● **TASK BRIEF**:
The expected result is a word-for-word copy of the entries, minus any pictures.

Stored data entries
[Start of section]

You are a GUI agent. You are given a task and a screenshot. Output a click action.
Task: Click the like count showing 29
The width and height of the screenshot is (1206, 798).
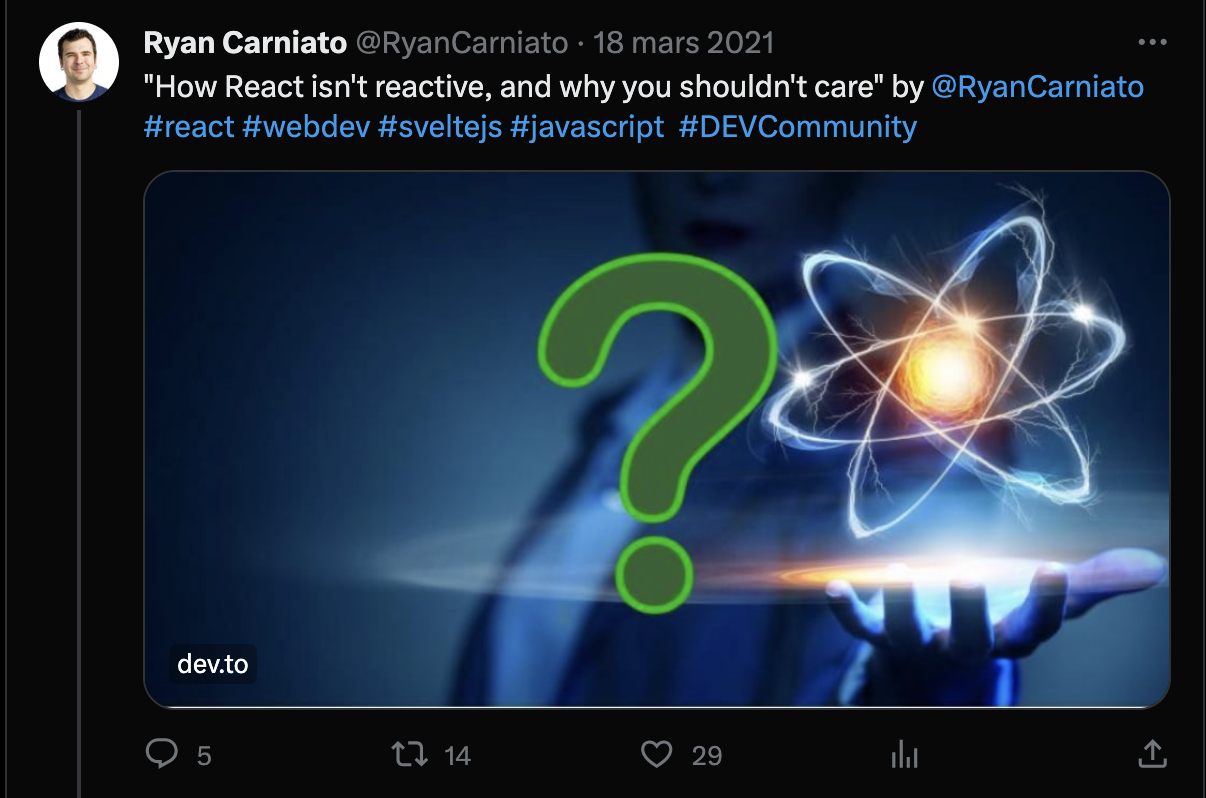pos(706,755)
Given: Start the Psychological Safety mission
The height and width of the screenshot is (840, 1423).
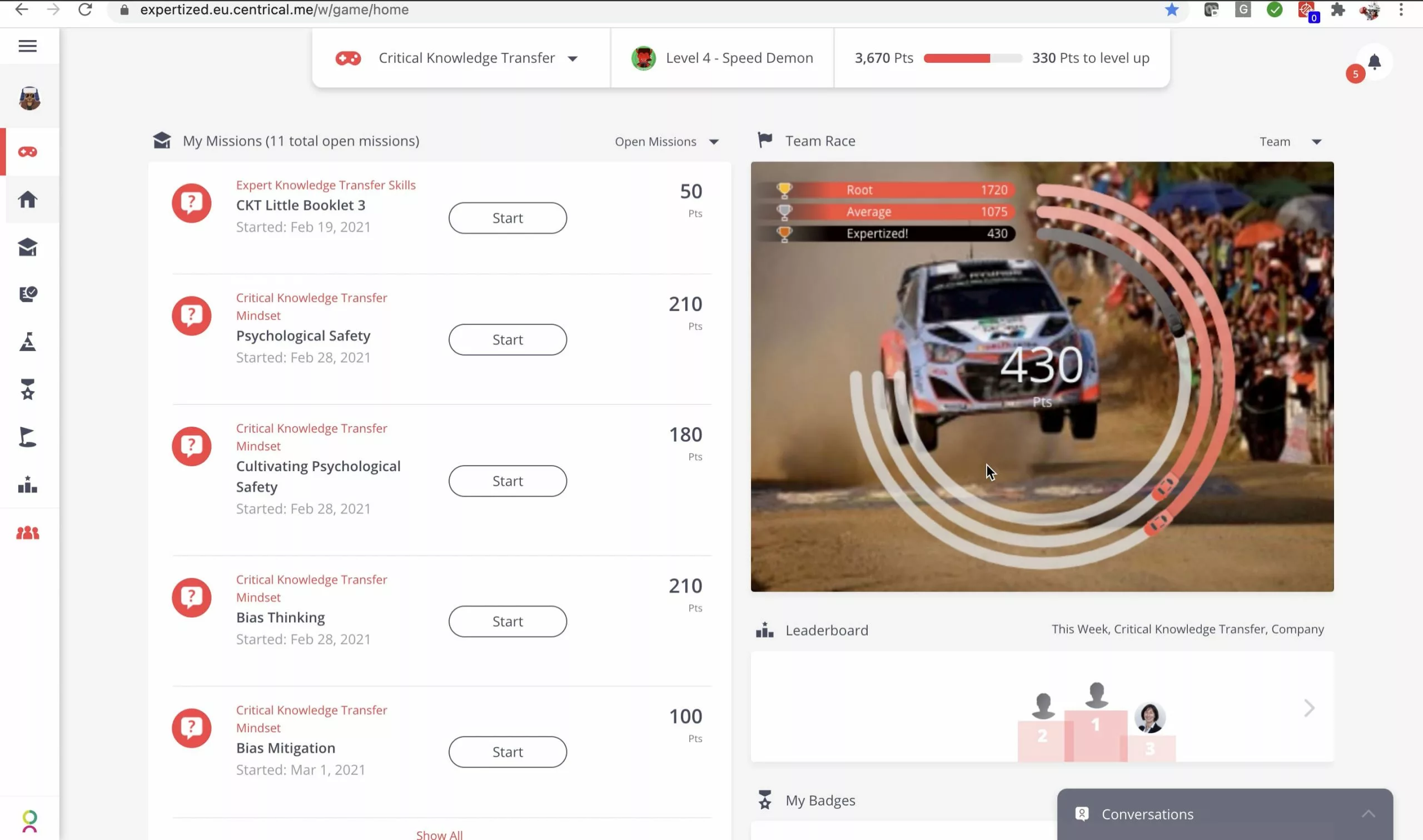Looking at the screenshot, I should point(508,339).
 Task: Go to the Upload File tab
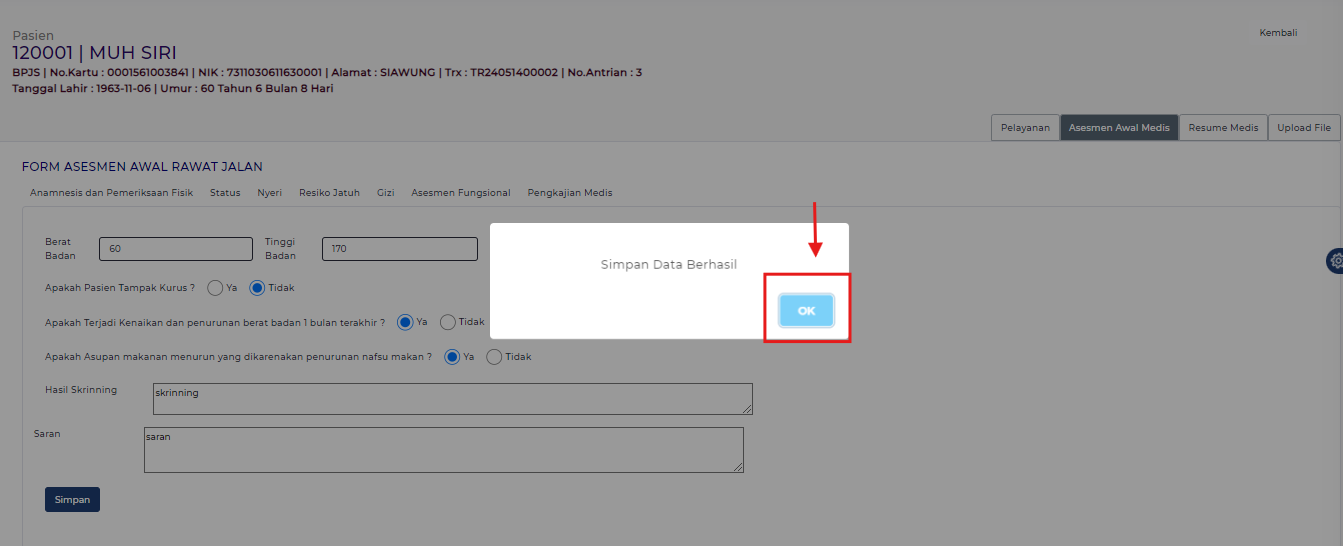tap(1303, 128)
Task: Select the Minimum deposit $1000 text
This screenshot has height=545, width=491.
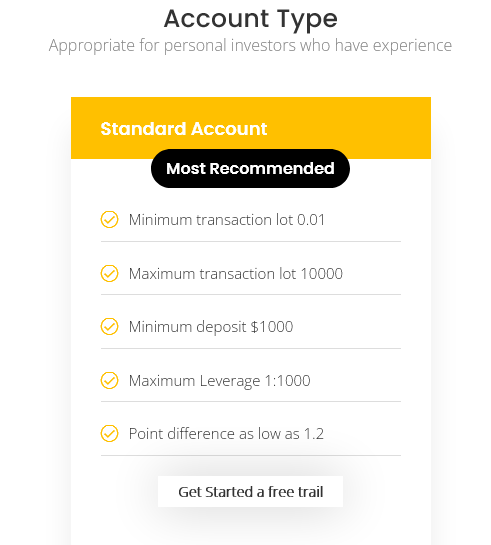Action: click(x=211, y=327)
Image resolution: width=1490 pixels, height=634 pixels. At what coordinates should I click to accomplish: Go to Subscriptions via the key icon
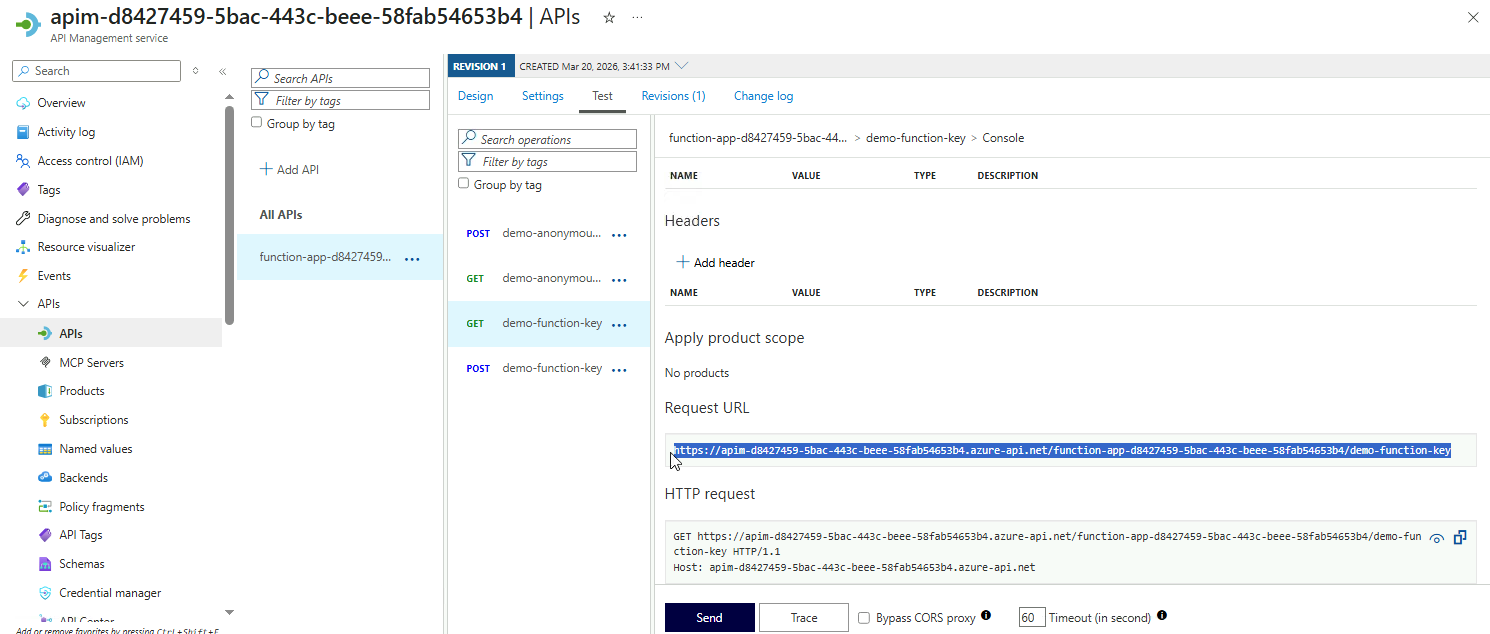45,420
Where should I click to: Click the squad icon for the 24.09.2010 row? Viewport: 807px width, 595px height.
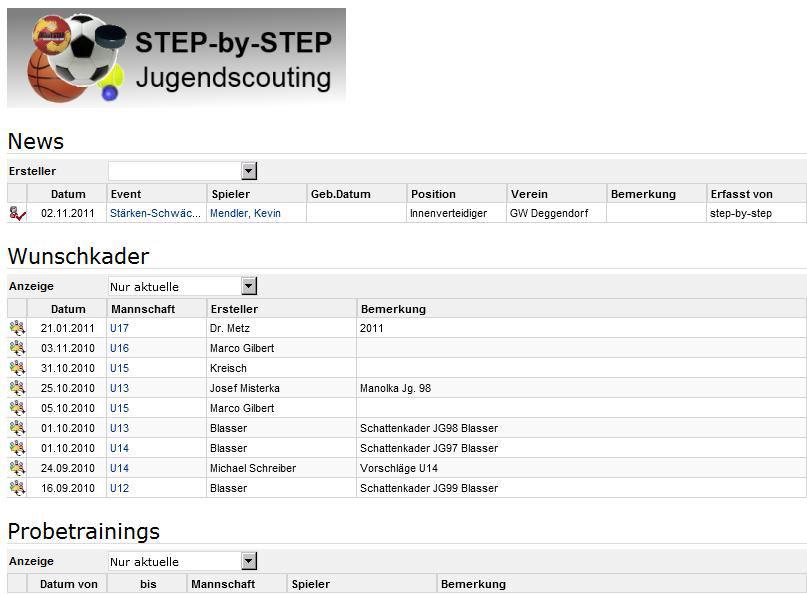[x=17, y=468]
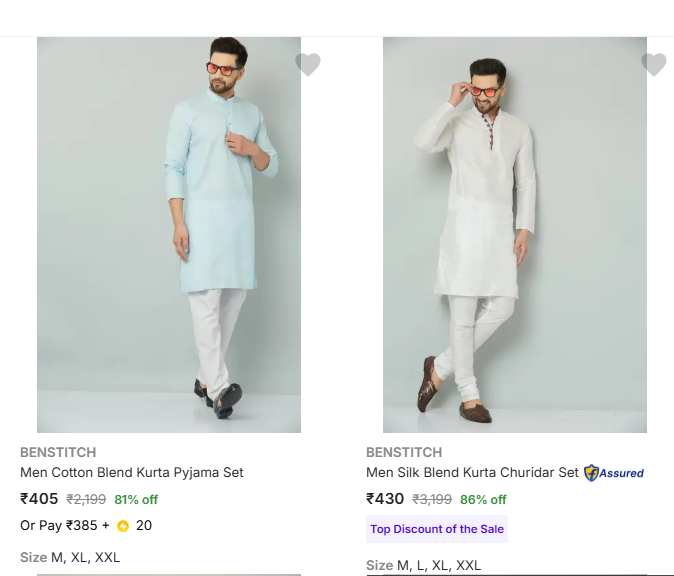Click the 86% off discount label
The image size is (674, 576).
(x=483, y=500)

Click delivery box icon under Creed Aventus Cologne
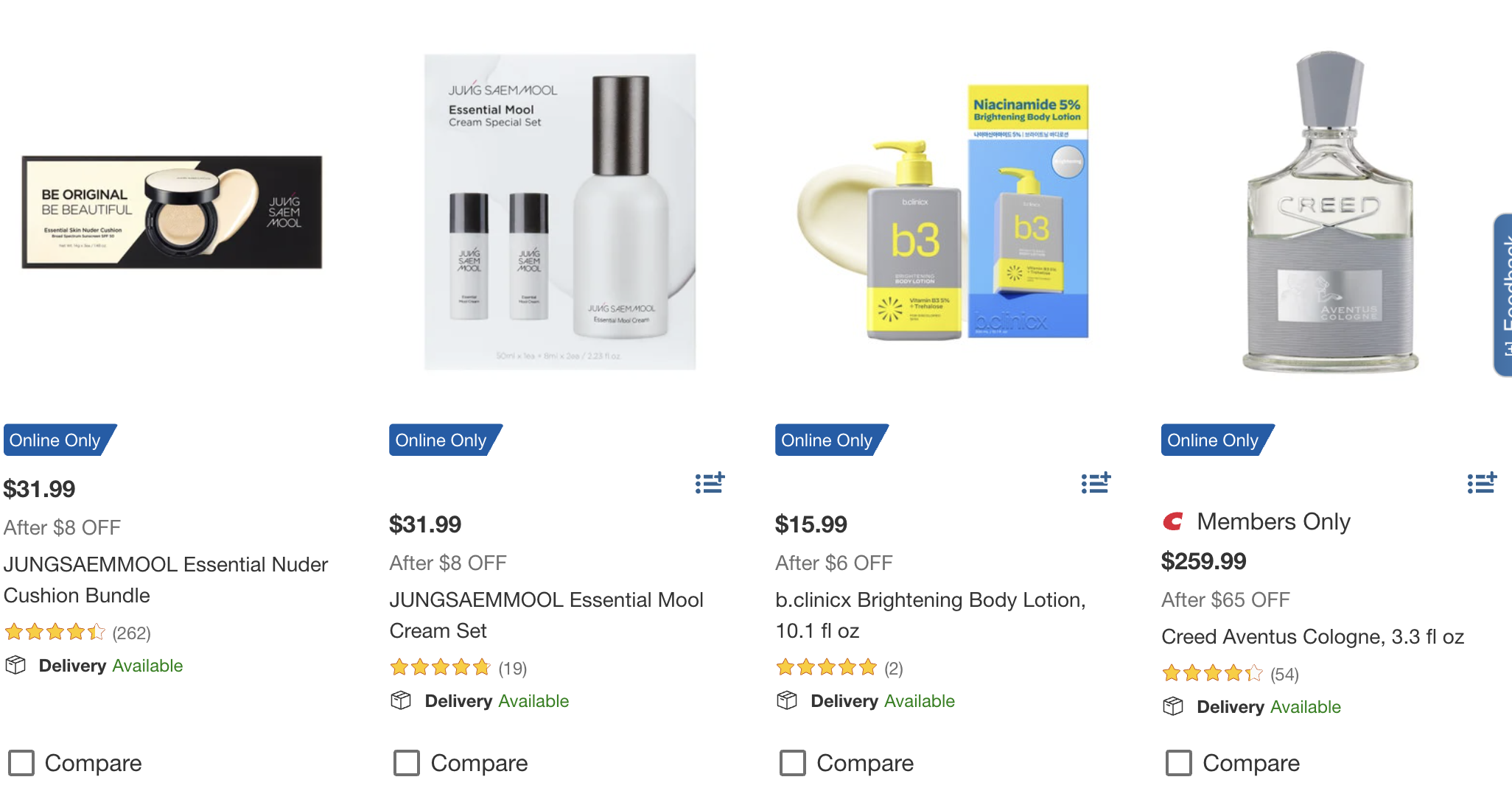(1173, 706)
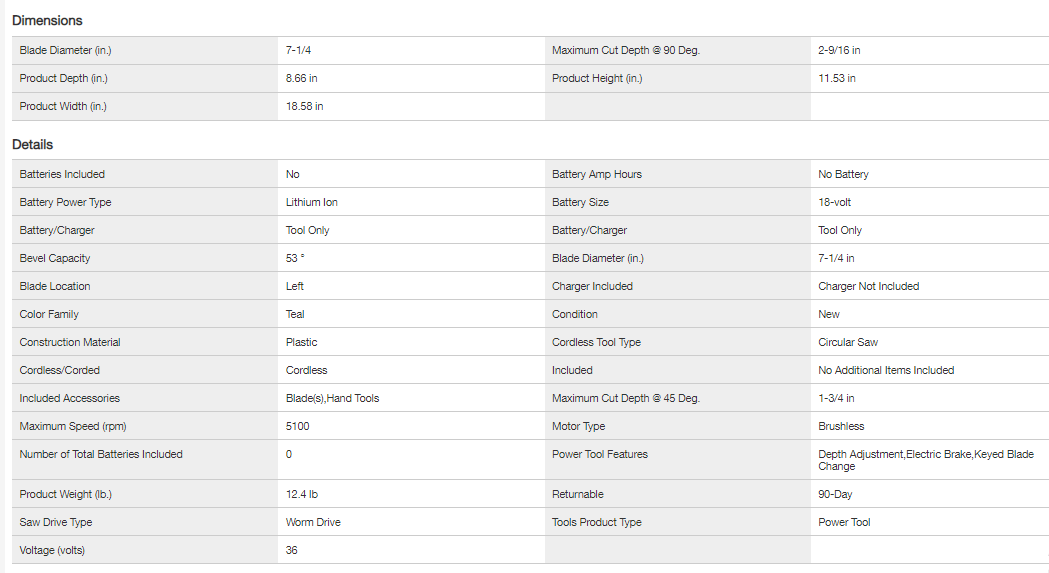Click the Dimensions section heading
1049x573 pixels.
coord(47,20)
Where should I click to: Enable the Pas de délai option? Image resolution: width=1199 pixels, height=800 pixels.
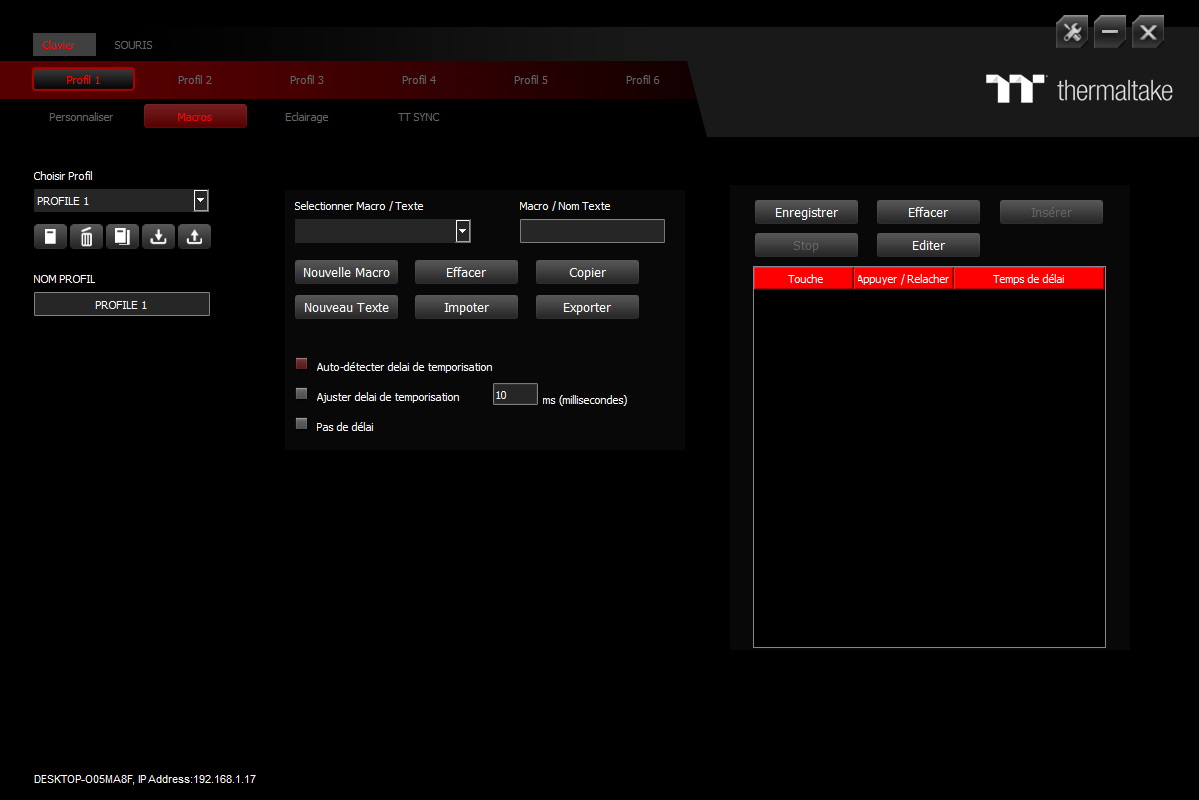(301, 423)
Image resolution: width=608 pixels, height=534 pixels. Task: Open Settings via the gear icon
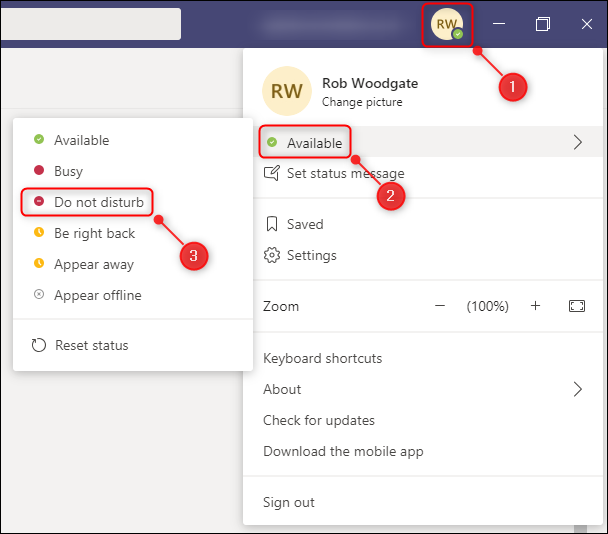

[End of section]

● **RESPONSE TO THE EXERCISE**:
You are a GUI agent. You are given a task and a screenshot. Output a click action.
Task: Click the like count showing 29
The width and height of the screenshot is (1206, 798).
pos(706,755)
Given: Start the Psychological Safety mission
The height and width of the screenshot is (840, 1423).
Looking at the screenshot, I should point(508,339).
 Task: Go to the Upload File tab
tap(1303, 128)
Task: Select the Minimum deposit $1000 text
This screenshot has height=545, width=491.
Action: click(x=211, y=327)
Image resolution: width=1490 pixels, height=634 pixels. At what coordinates should I click to accomplish: Go to Subscriptions via the key icon
45,420
Where should I click to: Click the squad icon for the 24.09.2010 row? Viewport: 807px width, 595px height.
[x=17, y=468]
Click the 86% off discount label
The image size is (674, 576).
(x=483, y=500)

Click delivery box icon under Creed Aventus Cologne
(1173, 706)
Click the Dimensions section heading
1049x573 pixels.
coord(47,20)
Where should I click to: Enable the Pas de délai option? Image resolution: width=1199 pixels, height=800 pixels.
(301, 423)
Image resolution: width=608 pixels, height=534 pixels. Task: Open Settings via the gear icon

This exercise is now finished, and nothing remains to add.